Page text:
I soap at 90 degrees to keep my milk from scorching and always do 35-38% milk. Which is why it takes mine longer to trace.


----------



## LuvMyNigies (Sep 14, 2013)

nannysrus said:


> *Good Starter Recipe*
> 
> 15 ounces olive oil
> 13 ounces coconut oil
> ...


I know this is an older thread, but I had a question--would vegetable shortening work in the place of lard? Also, how big a batch of soap does this make?


----------



## groovyoldlady (Jul 21, 2011)

I don't think shortening would work the same way. It is much softer than lard. Every type of fat requires a different amount of lye. So go to one of the soap calculators online. Here's one: http://soapcalc.net/calc/soapcalcwp.asp and here's another: https://www.brambleberry.com/pages/lye-calculator.aspx

You want to make sure you have the right amount of lye for the fat you choose. There are plenty of fats to choose from if you want to avoid lard.


----------



## LuvMyNigies (Sep 14, 2013)

Okay, Thank You!!

Challenges:
A) Reproduce everything in the soapmaking thread from "You want to make" down to "Okay, Thank You!!".
B) Translate this sentence from the soapmaking thread into Spanish: "Every type of fat requires a different amount of lye."
C) Carry the soapmaking thread forward from its last post with a few more replies in the same forum style.
The soapmaking thread alone is enough here; the material that follows can be left aside.

Data provided:
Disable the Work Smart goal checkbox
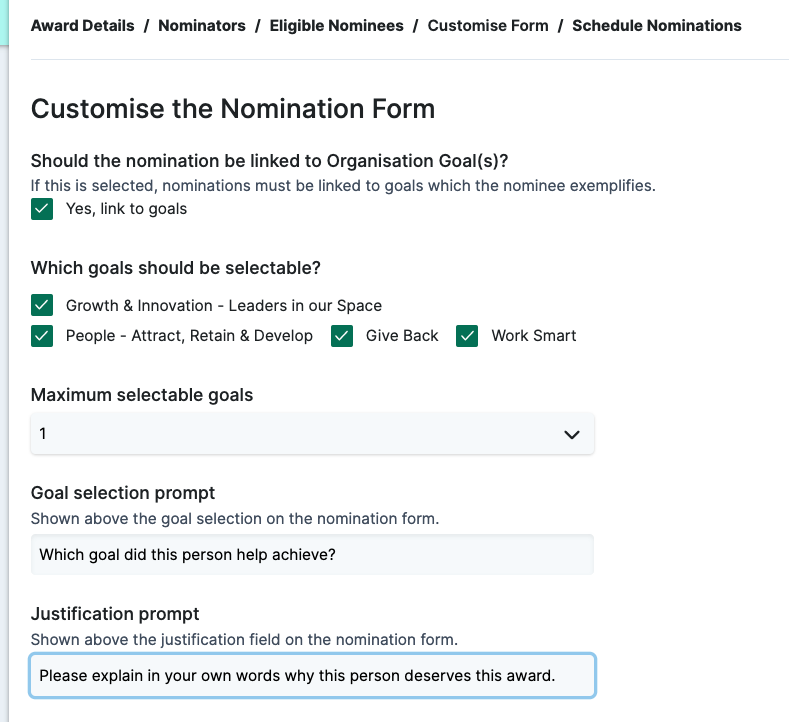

Results:
A)
You want to make sure you have the right amount of lye for the fat you choose. There are plenty of fats to choose from if you want to avoid lard.


----------



## LuvMyNigies (Sep 14, 2013)

Okay, Thank You!!

B) Cada tipo de grasa requiere una cantidad diferente de lejía.

C)
----------



## capracreek (Apr 5, 2016)

I am sitting here with some of the best products need for making goat soap of all kinds. I have spent a small fortune..................Special bowls, special spoons and spatulas, stick blender just for soap, coloring, 6 different kinds of oils, essential oils, molds, scale, digital thermometer, etc .. I watch youtube on making goat soap and I have yet to make one single batch. Pretty expensive at this rate!!! Yes the use of Lye is intimidating.


----------



## billiejw89 (May 7, 2014)

I am in the same boat! I purchased everything to make soap but haven't got around to it yet. It is intimidating. I need to just go for it!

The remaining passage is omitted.